Centre-right candidate Gianni Chiodi won with 48.8% of the vote while Carlo Costantini of the small Italy of Values (IDV) party, being fielded by a centre-left coalition including the main opposition Democratic Party (PD), garnered 42.7%.
The PDL hailed Monday evening's result as a crushing defeat for the PD, which received only 19.6% of votes - a drop from 35.3% in the last regional elections in 2005.
IDV was meanwhile celebrating a leap in popularity with 15%, up from just 2.4% in 2005.
Turn-out was unusually low at only 53% - a 16% drop from the last regional elections.
Chiodi was among observers who said the ''ethical issue'' had played a part in his victory, while the scandal-hit local PD continued to unravel right up until the ballots closed.
Regional elections had to be called after Abruzzo's former PD governor Ottaviano del Turco stepped down in July after being arrested in connection with the alleged public health scam in which he is suspected of taking a bribe of almost six million euros.
He denies any wrongdoing.
On Monday evening the PD suffered another blow as the party's regional secretary, Pescara Mayor Luciano D'Alfonso, was also placed under house arrest in a separate alleged kickback scandal.
Chiodi said the poor turn-out at the ballots demonstrated the electorate's ''disaffection with politics'' and that changing opinion would be his ''first challenge'' as governor.
PDL Senate whip Maurizio Gasparri said the PD's loss was a sign of ''the political and moral collapse of the Italian left''.
''The defeat of the PD in Abruzzi has been total, in the numbers, in moral judgement, even with the arrest of (PD leader Walter) Veltroni's regional secretary as the ballots closed,'' he said.
Veltroni said the result made him feel ''the responsibility of not having made clear what the PD can be again''.
''Yesterday's vote in Abruzzo gave us a particularly negative result that we must look in the face in its real dimensions,'' he said.
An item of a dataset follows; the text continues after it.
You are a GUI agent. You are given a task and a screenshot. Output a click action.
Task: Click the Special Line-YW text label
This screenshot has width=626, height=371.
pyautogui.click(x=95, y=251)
''It was a vote that indicates reasons for social disquiet and criticism towards a certain way of doing politics,'' he said.
IDV leader and former judicial graftbuster Antonio Di Pietro hailed the increase in votes for his party but pointed out that because of the low voter turn-out Chiodi will govern the region ''with a meagre 25% consensus of those who had the right to vote''.
''In Abruzzo the abstainers' party won, with 47% of the non-votes,'' he added.